How can you distinguish between a good surgeon and an exceptional surgeon?
According to some medical experts, it's that all-too-rare ability to visualize a human organ in three dimensions from little more than a scan.
"The handful of the top surgeons in the world are like sculptors," said Dr. Deepak Srivastava, a director at the Gladstone Institute of Cardiovascular Disease in San Francisco.
"When cardiovascular surgeons go in to repair a defect in the heart, their success is so often dependent on an ability to see the anatomy in 3-D in their minds," said Srivastava. "That's more difficult for younger, less experienced surgeons."
But recent advancements in the field of computational modeling may level the playing field in the coming years, particularly for heart surgeons.
One such technology comes from Dassault Systèmes, a French company that specializes in 3-D design software to help engineers that build cars and planes avoid potentially-fatal outcomes. So why not surgeons and medical researchers?
The hope is that universities and medical device makers will use the simulation to come up with new personalized treatments for common heart diseases and potentially improve surgical outcomes.
"We take a [patient's] scan, reconstruct it into a 3-D model, and test all the possibilities before a heart surgery," said Dr. Steve Levine, chief strategy officer and director for the Living Heart Project.
For now, the company is focusing its attention on simulating the heart, as opposed to other organs. That's because heart disease is the leading cause of death in the United States, and accounts for one in every four deaths.
Some hospitals are already using the design software to simulate the effects of routine medical procedures or experiment with solutions to common problems, like heart attacks. In the future, surgeons may leverage computational models before selecting a therapy or drug for individual patients.
Dassault hopes that medical device makers will also use the Living Heart Project's technology for research and development. It may help these companies pinpoint which new ideas are likely to prove effective, and whether it's worth the investment in clinical trials.
The software is available for free to organizations that agree to conduct research and share its findings with the project. Otherwise, its licenses start at $15,000 per year for commercial use, with educational licenses starting at $500 per year.
Recruiting Partners in Health Care
"Dassault is a $3 billion company few people have heard of," said Levine, who spoke with KQED during a recent trip to Europe. "We operate in the background."
In recent years, Dassault's executive team has re-focused the company on sectors outside of heavy manufacturing. Levine refers to this new approach as "modeling life and nature."
For the Living Heart Project, Levine's team put out calls to researchers at some of the top hospitals around the world to share their findings.
To date, it has recruited 45 "members" or partners from the scientific community, who were independently researching cardiac disease or a function of the heart. Researchers from the Mayo Clinic, Stanford University and the University of Oxford, among others, have opted to test-drive the simulation.
The company consolidated the research and used its engineering know-how to build a simulation of a baseline human heart. Now, the company can turn a 2-D scan, from an individual patient, and convert it into a 3-D model.
Levine said federal regulators initially wanted to take a 'watch and wait' approach when informed about the project.

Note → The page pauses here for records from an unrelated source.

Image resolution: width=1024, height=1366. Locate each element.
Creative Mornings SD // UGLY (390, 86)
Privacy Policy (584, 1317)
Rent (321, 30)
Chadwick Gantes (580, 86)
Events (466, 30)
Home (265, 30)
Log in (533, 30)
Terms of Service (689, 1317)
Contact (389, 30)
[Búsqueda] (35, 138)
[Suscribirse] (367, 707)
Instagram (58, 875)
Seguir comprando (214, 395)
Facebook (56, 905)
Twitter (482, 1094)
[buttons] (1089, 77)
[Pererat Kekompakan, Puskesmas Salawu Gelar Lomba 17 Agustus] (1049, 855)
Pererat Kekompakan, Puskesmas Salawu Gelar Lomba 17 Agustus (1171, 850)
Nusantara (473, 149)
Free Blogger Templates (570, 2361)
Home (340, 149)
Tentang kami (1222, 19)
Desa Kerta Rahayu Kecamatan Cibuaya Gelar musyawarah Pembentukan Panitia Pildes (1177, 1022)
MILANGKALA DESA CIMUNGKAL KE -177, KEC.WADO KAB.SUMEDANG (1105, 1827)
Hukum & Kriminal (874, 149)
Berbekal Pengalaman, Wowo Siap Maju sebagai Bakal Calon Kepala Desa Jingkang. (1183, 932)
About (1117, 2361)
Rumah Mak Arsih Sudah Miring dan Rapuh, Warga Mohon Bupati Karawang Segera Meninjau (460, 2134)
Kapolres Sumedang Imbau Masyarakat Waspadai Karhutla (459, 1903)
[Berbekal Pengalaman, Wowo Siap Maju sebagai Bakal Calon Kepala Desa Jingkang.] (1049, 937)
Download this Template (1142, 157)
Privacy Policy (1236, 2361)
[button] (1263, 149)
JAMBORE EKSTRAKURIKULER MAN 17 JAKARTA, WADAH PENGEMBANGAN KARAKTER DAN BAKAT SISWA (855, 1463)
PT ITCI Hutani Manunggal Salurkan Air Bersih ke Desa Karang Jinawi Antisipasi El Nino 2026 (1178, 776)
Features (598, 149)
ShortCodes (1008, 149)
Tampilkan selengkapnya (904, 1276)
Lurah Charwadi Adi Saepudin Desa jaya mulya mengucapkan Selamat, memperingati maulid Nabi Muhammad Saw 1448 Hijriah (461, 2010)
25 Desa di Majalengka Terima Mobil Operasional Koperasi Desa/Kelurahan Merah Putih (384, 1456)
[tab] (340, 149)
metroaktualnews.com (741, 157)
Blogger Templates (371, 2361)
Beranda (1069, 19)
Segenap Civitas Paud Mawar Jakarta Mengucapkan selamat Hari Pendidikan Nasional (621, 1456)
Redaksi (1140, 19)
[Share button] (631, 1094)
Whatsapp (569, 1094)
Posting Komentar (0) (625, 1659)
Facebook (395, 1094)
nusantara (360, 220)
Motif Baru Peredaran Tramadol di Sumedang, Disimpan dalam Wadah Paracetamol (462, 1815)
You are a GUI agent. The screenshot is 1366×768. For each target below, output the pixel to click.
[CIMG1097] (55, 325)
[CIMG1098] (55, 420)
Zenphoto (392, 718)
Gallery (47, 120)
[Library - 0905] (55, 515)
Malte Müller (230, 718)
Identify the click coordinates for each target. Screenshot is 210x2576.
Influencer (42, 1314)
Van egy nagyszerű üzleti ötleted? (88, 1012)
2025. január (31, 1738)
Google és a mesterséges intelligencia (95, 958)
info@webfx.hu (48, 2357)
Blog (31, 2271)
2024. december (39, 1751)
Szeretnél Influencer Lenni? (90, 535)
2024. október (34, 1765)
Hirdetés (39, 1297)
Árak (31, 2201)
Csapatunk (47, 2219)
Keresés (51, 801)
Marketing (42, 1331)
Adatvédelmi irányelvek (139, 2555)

"I told them [the U.S. Food and Drug Administration], you can't sit on the sidelines as non-participants. You have to get involved."
In 2014, the agency agreed to collaborate with Dassault on a five-year research project, which will focus on testing the reliability of pacemaker leads (the thin wires that carry an electrical impulse from the device to the heart.) But the agency stressed that it will not necessarily endorse any of the computational models that are developed as part of the research.
The FDA expects that doctors will someday use simulation technology for planning purposes and clinical decision-making. But it's still early days, so the agency cautioned doctors to invest resources into assessing the credibility of these new technologies and their potential drawbacks.
"Challenges to greater adoption of computer-modeling include a lack of data for some medical conditions, which makes realistic predictions difficult," said Donna Lochner, a senior scientific advisor in the FDA's Office of Science and Engineering Laboratories.
A Hammer Looking for a Nail?
At the University of California, San Francisco, a team of researchers in the cardiology division are hoping to use the Living Heart Project for one purpose in particular: Determining the optimal time for a patients' valve replacement.
Surgeons have to strike the right balance between swapping out a valve at the end of its life-cycle, but not leaving it so late that the heart function deteriorates.
Dr. Jeffrey Olgin, the division's chief, has been closely following the team's progress. But he is far from convinced that the Living Heart Project will fundamentally transform how we perform surgeries today.
He asked, "Is this a hammer looking for a nail? Or will this change how we practice medicine?"
Olgin said the Living Heart Project may be no more than a technological solution looking for a problem, but it's too soon to tell. He hasn't seen a convincing study yet that proves the simulation can improve patient outcomes.
Unlike manmade objects like cars and planes, it's very difficult to predict how the human heart will respond to stress in the real world. Olgin said he fears that doctors would come to rely too heavily on this technology and medical device makers could pull the plug on promising research if the simulation shows a negative result.
"The technology doesn't offer the same level of evidence as [medical research on] animals or small pilot human trials," he said.
"Unfortunately, the human body doesn't always follow the rules of physics."